The journalist wrote in the book, “Dr. Ko went to China and meticulously worked through the checklist of intimacy with his medical colleagues: The go-to-hell banquet. The karaoke bar. The cognac followed by the Mao-Tai. The subtle flattery and the jokes about his accent. And when the ritual was truly finished, the Chinese surgeons summoned him. You are one of us and you are a brother. So we will give you the family price. But we are going to do more than that. We noted your worries and concerns about organ quality. So you will have no worries for your patients. They will receive nothing but the best: all the organs will come from Falung Gong.”
Ethan Gutmann testified before the Foreign Affairs Committee of the US House of Representatives on September 12, 2012 with regard to organ harvesting on the Chinese Mainland. He confirmed that a surgeon from Taiwan had participated in the organ trade.
In addition, Ethan Gutmann testified before the Subcommittee on International Human Rights of the Standing Committee on Foreign Affairs and International Development in the Canadian Senate on October 21, 2014. He stated, “Ten years ago Dr. Ko went to a mainland hospital to negotiate reduced kidney and liver prices for his department’s elderly patients. After a friendly banquet, Dr. Ko was given the Chinese price, which was about half of what a foreigner pays.” Gutmann went on to praise Ko, saying that “Dr. Ko is now the leading candidate to be mayor of Taipei, largely due to the perception that he is a man of integrity. I’ll go further. Dr. Ko’s testimony has done more for this investigation than all the world’s health organizations put together.”
Not that it matters because the Ko campaign is still flogging this wiretap thing which it never should have mentioned aloud and can 't prove anything about. Another round was fired off in today's newspapers. The taps were apparently placed in the correct spot, in a phone switchbox, on two numbers Ko himself used. However, they weren't plugged into anything... There's no reason the wiretaps could not be from old taps placed on some prior occupant, and coincidentally wound up on Ko's numbers since he's in the power office, same as the previously tapped occupant, fed by the same phone lines. Would like to see some evidence that it is from the Lien campaign...

--------------------------------

■ EXERCISE REQUIREMENTS:
• a. Check each statement against the text about Dr. Ko above, answering yes or no and quoting the words of the text that decide it. (i) Ethan Gutmann testified before the Foreign Affairs Committee of the US House of Representatives in 2012. (ii) Dr. Ko was given a price of about half what a foreigner pays. (iii) The wiretaps found on Ko's numbers were plugged into something.
• b. Please turn the paragraph of the Dr. Ko text beginning "In addition, Ethan Gutmann testified" into a short list that keeps its main facts.
• c. Extend the text about Dr. Ko with a few sentences that pick up after its final sentence.

■ DATASET ENTRIES:
--------------------------------

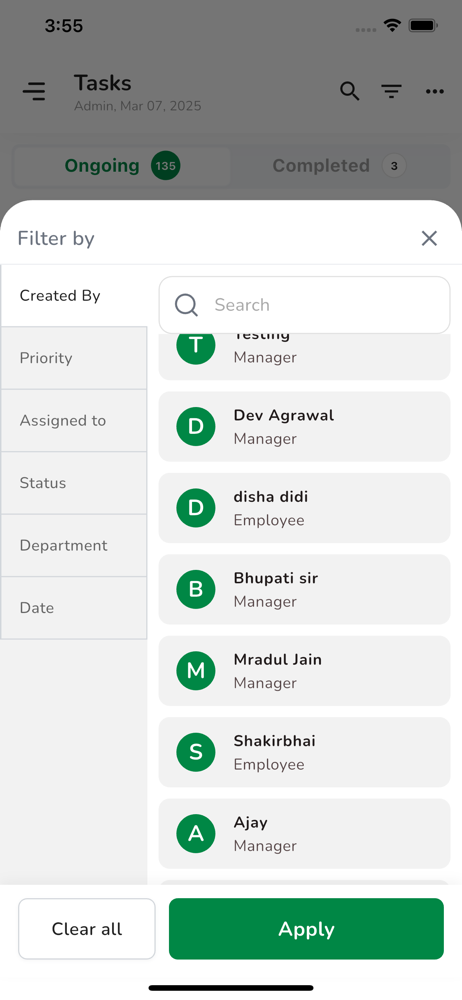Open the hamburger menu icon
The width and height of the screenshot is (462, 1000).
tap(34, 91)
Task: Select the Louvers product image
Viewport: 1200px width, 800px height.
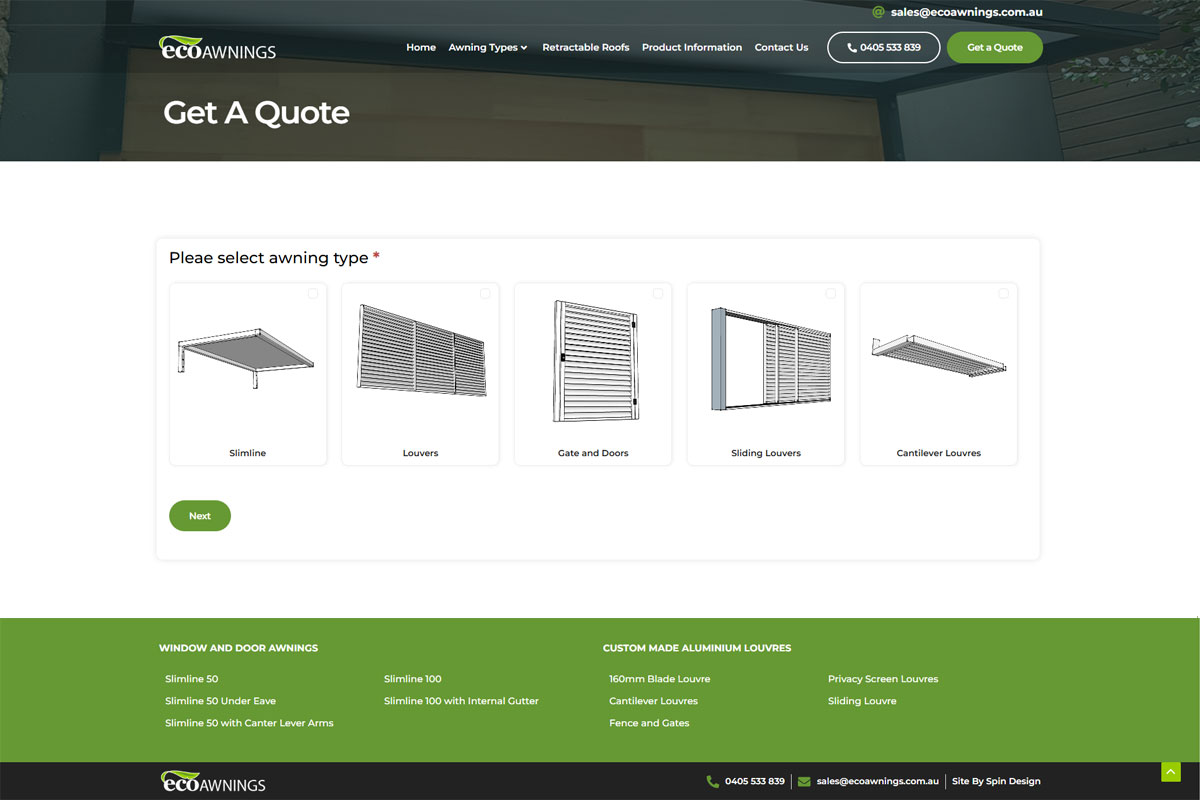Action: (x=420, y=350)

--------------------------------

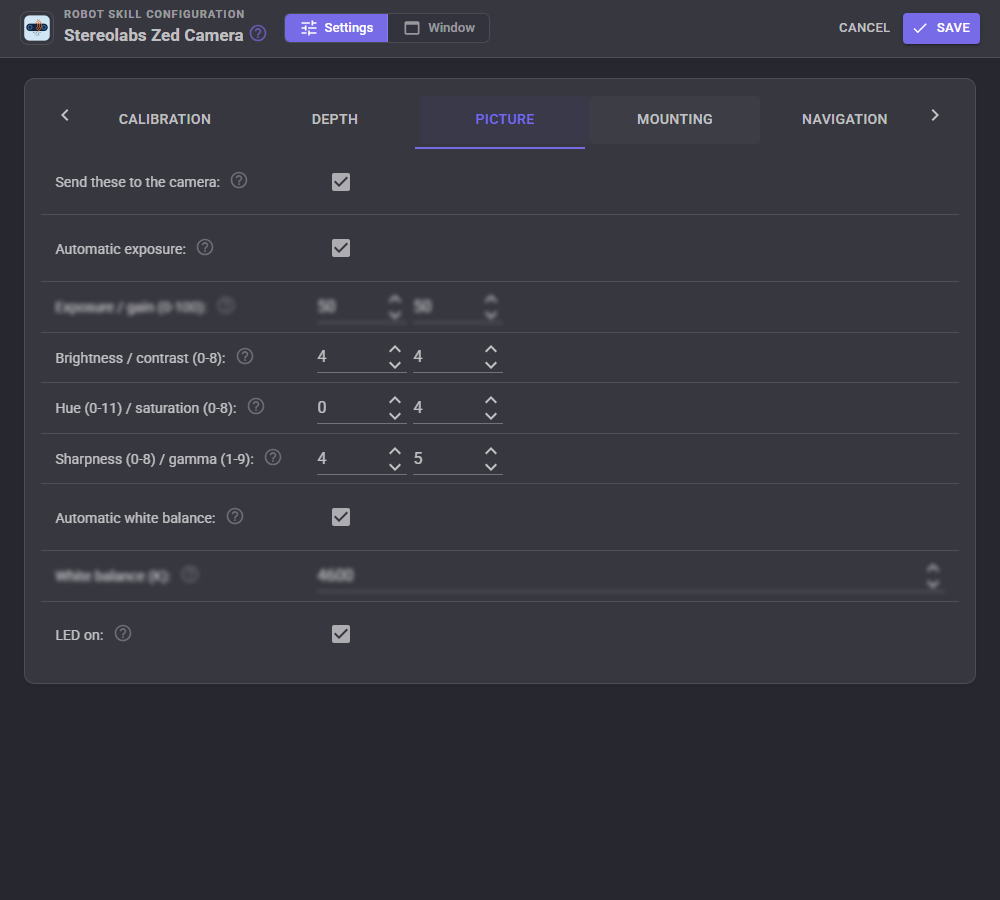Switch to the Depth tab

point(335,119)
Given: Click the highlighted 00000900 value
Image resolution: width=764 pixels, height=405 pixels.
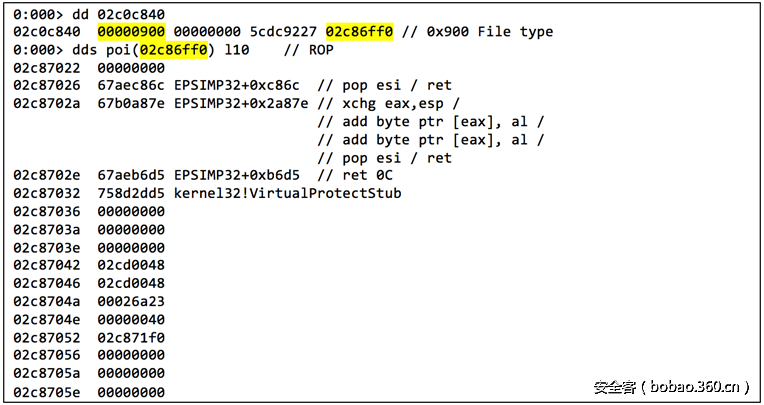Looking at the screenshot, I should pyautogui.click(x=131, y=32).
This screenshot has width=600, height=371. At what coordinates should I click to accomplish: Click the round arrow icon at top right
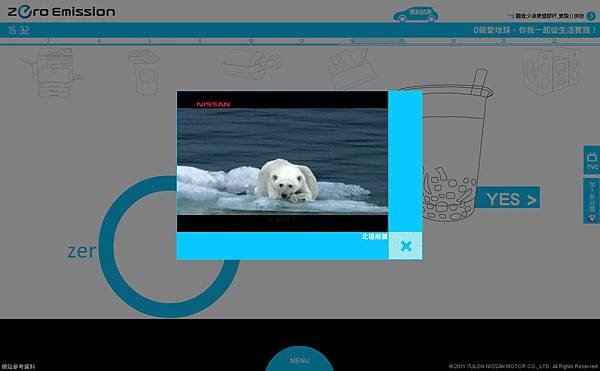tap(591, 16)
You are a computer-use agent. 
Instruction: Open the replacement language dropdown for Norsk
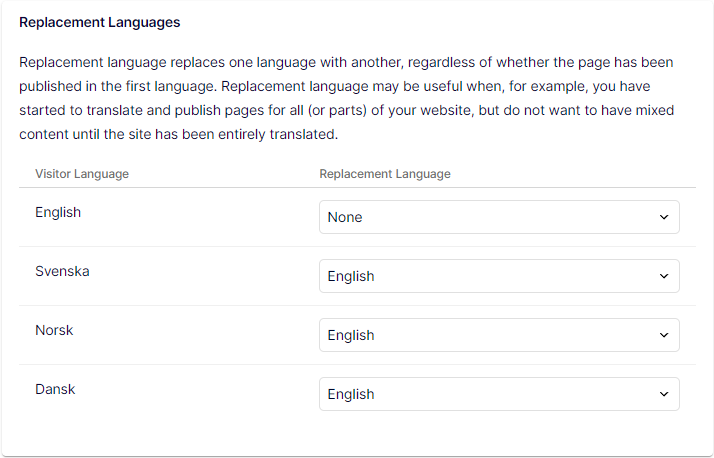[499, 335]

--------------------------------

■ ANSWERS BY ITEM:
• a.
(i) Yes: "Ethan Gutmann testified before the Foreign Affairs Committee of the US House of Representatives on September 12, 2012"
(ii) Yes: "Dr. Ko was given the Chinese price, which was about half of what a foreigner pays"
(iii) No: "they weren't plugged into anything"

• b.
- On October 21, 2014, Ethan Gutmann testified before the Subcommittee on International Human Rights of the Standing Committee on Foreign Affairs and International Development in the Canadian Senate.
- He said that ten years earlier, Dr. Ko went to a mainland hospital to negotiate lower kidney and liver prices for his department's elderly patients.
- After a banquet, Ko was given the Chinese price, about half of what a foreigner pays.
- Gutmann said Ko was the leading candidate for mayor of Taipei, largely because people saw him as a man of integrity.
- He said Ko's testimony had done more for the investigation than all the world's health organizations put together.

• c.
Lien's manager, Alex Tsai, said he'd quit politics if he were found to be "personally involved" in wiretapping. The promise to "quit politics if X" is a common one among politicians here and is usually not honored, but the fact that he used the term "personally" is quite interesting, as if to distance himself from coming wiretapping revelations: "I wasn't personally involved in that stuff. Never knew a thing." It would be sad if he quit politics; he's been exactly the kind of manager for the Sean Lien team that the Ko Wen-je team needs him to be...
My man Les remarks on Facebook:
Ko P should offer to make public any information that Lien's team wants, they just need to ask, no need to plant bugs or insert spies.Exactly.
________________
Daily Links:
- President Xi of China visited Tanzania last year; his delegation sent home tons of ivory in diplomatic bags. Brazen.
- Committee to Protect Journalists on the attacks on journalists here during the Sunflower protests.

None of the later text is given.